● EXCERPTED DATA

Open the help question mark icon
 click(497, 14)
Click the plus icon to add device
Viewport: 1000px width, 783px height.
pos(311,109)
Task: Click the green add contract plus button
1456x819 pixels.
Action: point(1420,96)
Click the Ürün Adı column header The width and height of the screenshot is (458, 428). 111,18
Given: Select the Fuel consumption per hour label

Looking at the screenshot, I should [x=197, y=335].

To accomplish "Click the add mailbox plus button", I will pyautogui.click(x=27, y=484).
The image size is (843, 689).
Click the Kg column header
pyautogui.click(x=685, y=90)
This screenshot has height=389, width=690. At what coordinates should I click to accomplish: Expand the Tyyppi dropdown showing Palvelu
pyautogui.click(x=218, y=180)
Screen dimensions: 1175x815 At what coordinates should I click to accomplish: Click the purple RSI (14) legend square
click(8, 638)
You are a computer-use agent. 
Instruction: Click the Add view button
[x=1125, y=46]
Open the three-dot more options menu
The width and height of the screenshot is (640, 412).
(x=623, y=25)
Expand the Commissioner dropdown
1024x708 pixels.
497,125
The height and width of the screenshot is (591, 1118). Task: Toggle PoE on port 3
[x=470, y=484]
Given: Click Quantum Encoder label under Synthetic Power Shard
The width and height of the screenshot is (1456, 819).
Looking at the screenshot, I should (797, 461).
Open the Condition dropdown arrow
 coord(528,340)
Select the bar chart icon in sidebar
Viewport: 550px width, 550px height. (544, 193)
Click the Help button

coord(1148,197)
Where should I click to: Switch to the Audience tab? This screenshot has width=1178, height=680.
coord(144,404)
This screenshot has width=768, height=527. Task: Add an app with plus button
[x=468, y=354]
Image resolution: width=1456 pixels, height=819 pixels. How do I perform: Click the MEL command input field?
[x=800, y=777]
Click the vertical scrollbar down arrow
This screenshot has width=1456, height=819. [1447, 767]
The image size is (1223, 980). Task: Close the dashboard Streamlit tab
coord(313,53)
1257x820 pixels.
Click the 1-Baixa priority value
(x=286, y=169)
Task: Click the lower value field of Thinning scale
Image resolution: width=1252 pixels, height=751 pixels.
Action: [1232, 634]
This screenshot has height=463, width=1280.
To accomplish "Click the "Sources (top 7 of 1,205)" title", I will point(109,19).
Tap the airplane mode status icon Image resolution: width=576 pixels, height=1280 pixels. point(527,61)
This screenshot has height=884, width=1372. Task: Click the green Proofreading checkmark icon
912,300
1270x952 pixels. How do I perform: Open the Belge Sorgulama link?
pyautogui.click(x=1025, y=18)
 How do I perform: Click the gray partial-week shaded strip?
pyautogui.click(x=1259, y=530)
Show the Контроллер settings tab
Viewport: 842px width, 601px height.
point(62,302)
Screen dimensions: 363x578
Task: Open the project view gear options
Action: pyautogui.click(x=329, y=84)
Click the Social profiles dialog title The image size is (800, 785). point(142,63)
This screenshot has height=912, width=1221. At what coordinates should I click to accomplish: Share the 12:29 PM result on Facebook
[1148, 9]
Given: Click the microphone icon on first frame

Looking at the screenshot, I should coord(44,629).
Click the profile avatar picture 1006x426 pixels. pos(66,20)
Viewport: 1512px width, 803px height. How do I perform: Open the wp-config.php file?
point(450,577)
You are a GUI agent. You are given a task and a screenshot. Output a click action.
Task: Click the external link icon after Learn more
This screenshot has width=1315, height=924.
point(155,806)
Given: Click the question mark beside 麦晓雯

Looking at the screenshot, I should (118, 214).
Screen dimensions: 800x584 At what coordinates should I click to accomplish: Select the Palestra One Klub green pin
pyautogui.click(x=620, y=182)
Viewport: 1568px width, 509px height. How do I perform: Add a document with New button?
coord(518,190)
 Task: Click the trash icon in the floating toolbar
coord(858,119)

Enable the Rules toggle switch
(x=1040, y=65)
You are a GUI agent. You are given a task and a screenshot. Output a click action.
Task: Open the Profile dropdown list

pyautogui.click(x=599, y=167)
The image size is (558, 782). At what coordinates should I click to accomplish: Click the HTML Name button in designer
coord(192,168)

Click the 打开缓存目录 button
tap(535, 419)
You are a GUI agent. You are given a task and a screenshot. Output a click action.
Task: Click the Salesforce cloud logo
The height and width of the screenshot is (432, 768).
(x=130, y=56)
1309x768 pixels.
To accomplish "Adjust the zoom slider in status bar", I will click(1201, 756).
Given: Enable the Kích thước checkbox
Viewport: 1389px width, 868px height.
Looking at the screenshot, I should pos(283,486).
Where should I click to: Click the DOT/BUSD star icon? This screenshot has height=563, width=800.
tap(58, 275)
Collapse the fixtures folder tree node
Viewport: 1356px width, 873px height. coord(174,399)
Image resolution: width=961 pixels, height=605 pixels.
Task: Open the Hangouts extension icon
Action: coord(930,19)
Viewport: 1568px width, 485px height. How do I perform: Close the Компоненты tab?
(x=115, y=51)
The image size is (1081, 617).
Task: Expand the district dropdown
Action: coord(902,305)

● WORK TO COMPLETE
Lay out every line of the records above as a Markdown table with the columns Row and Line, numbering the rows and skipping blank lines.

● RESPONSE
| Row | Line |
|---|---|
| 1 | Open the help question mark icon |
| 2 |  click(497, 14) |
| 3 | Click the plus icon to add device |
| 4 | Viewport: 1000px width, 783px height. |
| 5 | pos(311,109) |
| 6 | Task: Click the green add contract plus button |
| 7 | 1456x819 pixels. |
| 8 | Action: point(1420,96) |
| 9 | Click the Ürün Adı column header The width and height of the screenshot is (458, 428). 111,18 |
| 10 | Given: Select the Fuel consumption per hour label |
| 11 | Looking at the screenshot, I should [x=197, y=335]. |
| 12 | To accomplish "Click the add mailbox plus button", I will pyautogui.click(x=27, y=484). |
| 13 | The image size is (843, 689). |
| 14 | Click the Kg column header |
| 15 | pyautogui.click(x=685, y=90) |
| 16 | This screenshot has height=389, width=690. At what coordinates should I click to accomplish: Expand the Tyyppi dropdown showing Palvelu |
| 17 | pyautogui.click(x=218, y=180) |
| 18 | Screen dimensions: 1175x815 At what coordinates should I click to accomplish: Click the purple RSI (14) legend square |
| 19 | click(8, 638) |
| 20 | You are a computer-use agent.  |
| 21 | Instruction: Click the Add view button |
| 22 | [x=1125, y=46] |
| 23 | Open the three-dot more options menu |
| 24 | The width and height of the screenshot is (640, 412). |
| 25 | (x=623, y=25) |
| 26 | Expand the Commissioner dropdown |
| 27 | 1024x708 pixels. |
| 28 | 497,125 |
| 29 | The height and width of the screenshot is (591, 1118). Task: Toggle PoE on port 3 |
| 30 | [x=470, y=484] |
| 31 | Given: Click Quantum Encoder label under Synthetic Power Shard |
| 32 | The width and height of the screenshot is (1456, 819). |
| 33 | Looking at the screenshot, I should (797, 461). |
| 34 | Open the Condition dropdown arrow |
| 35 |  coord(528,340) |
| 36 | Select the bar chart icon in sidebar |
| 37 | Viewport: 550px width, 550px height. (544, 193) |
| 38 | Click the Help button |
| 39 | coord(1148,197) |
| 40 | Where should I click to: Switch to the Audience tab? This screenshot has width=1178, height=680. |
| 41 | coord(144,404) |
| 42 | This screenshot has width=768, height=527. Task: Add an app with plus button |
| 43 | [x=468, y=354] |
| 44 | Image resolution: width=1456 pixels, height=819 pixels. How do I perform: Click the MEL command input field? |
| 45 | [x=800, y=777] |
| 46 | Click the vertical scrollbar down arrow |
| 47 | This screenshot has width=1456, height=819. [1447, 767] |
| 48 | The image size is (1223, 980). Task: Close the dashboard Streamlit tab |
| 49 | coord(313,53) |
| 50 | 1257x820 pixels. |
| 51 | Click the 1-Baixa priority value |
| 52 | (x=286, y=169) |
| 53 | Task: Click the lower value field of Thinning scale |
| 54 | Image resolution: width=1252 pixels, height=751 pixels. |
| 55 | Action: [1232, 634] |
| 56 | This screenshot has height=463, width=1280. |
| 57 | To accomplish "Click the "Sources (top 7 of 1,205)" title", I will point(109,19). |
| 58 | Tap the airplane mode status icon Image resolution: width=576 pixels, height=1280 pixels. point(527,61) |
| 59 | This screenshot has height=884, width=1372. Task: Click the green Proofreading checkmark icon |
| 60 | 912,300 |
| 61 | 1270x952 pixels. How do I perform: Open the Belge Sorgulama link? |
| 62 | pyautogui.click(x=1025, y=18) |
| 63 |  How do I perform: Click the gray partial-week shaded strip? |
| 64 | pyautogui.click(x=1259, y=530) |
| 65 | Show the Контроллер settings tab |
| 66 | Viewport: 842px width, 601px height. |
| 67 | point(62,302) |
| 68 | Screen dimensions: 363x578 |
| 69 | Task: Open the project view gear options |
| 70 | Action: pyautogui.click(x=329, y=84) |
| 71 | Click the Social profiles dialog title The image size is (800, 785). point(142,63) |
| 72 | This screenshot has height=912, width=1221. At what coordinates should I click to accomplish: Share the 12:29 PM result on Facebook |
| 73 | [1148, 9] |
| 74 | Given: Click the microphone icon on first frame |
| 75 | Looking at the screenshot, I should coord(44,629). |
| 76 | Click the profile avatar picture 1006x426 pixels. pos(66,20) |
| 77 | Viewport: 1512px width, 803px height. How do I perform: Open the wp-config.php file? |
| 78 | point(450,577) |
| 79 | You are a GUI agent. You are given a task and a screenshot. Output a click action. |
| 80 | Task: Click the external link icon after Learn more |
| 81 | This screenshot has width=1315, height=924. |
| 82 | point(155,806) |
| 83 | Given: Click the question mark beside 麦晓雯 |
| 84 | Looking at the screenshot, I should (118, 214). |
| 85 | Screen dimensions: 800x584 At what coordinates should I click to accomplish: Select the Palestra One Klub green pin |
| 86 | pyautogui.click(x=620, y=182) |
| 87 | Viewport: 1568px width, 509px height. How do I perform: Add a document with New button? |
| 88 | coord(518,190) |
| 89 |  Task: Click the trash icon in the floating toolbar |
| 90 | coord(858,119) |
| 91 | Enable the Rules toggle switch |
| 92 | (x=1040, y=65) |
| 93 | You are a GUI agent. You are given a task and a screenshot. Output a click action. |
| 94 | Task: Open the Profile dropdown list |
| 95 | pyautogui.click(x=599, y=167) |
| 96 | The image size is (558, 782). At what coordinates should I click to accomplish: Click the HTML Name button in designer |
| 97 | coord(192,168) |
| 98 | Click the 打开缓存目录 button |
| 99 | tap(535, 419) |
| 100 | You are a GUI agent. You are given a task and a screenshot. Output a click action. |
| 101 | Task: Click the Salesforce cloud logo |
| 102 | The height and width of the screenshot is (432, 768). |
| 103 | (x=130, y=56) |
| 104 | 1309x768 pixels. |
| 105 | To accomplish "Adjust the zoom slider in status bar", I will click(1201, 756). |
| 106 | Given: Enable the Kích thước checkbox |
| 107 | Viewport: 1389px width, 868px height. |
| 108 | Looking at the screenshot, I should pos(283,486). |
| 109 | Where should I click to: Click the DOT/BUSD star icon? This screenshot has height=563, width=800. |
| 110 | tap(58, 275) |
| 111 | Collapse the fixtures folder tree node |
| 112 | Viewport: 1356px width, 873px height. coord(174,399) |
| 113 | Image resolution: width=961 pixels, height=605 pixels. |
| 114 | Task: Open the Hangouts extension icon |
| 115 | Action: coord(930,19) |
| 116 | Viewport: 1568px width, 485px height. How do I perform: Close the Компоненты tab? |
| 117 | (x=115, y=51) |
| 118 | The image size is (1081, 617). |
| 119 | Task: Expand the district dropdown |
| 120 | Action: coord(902,305) |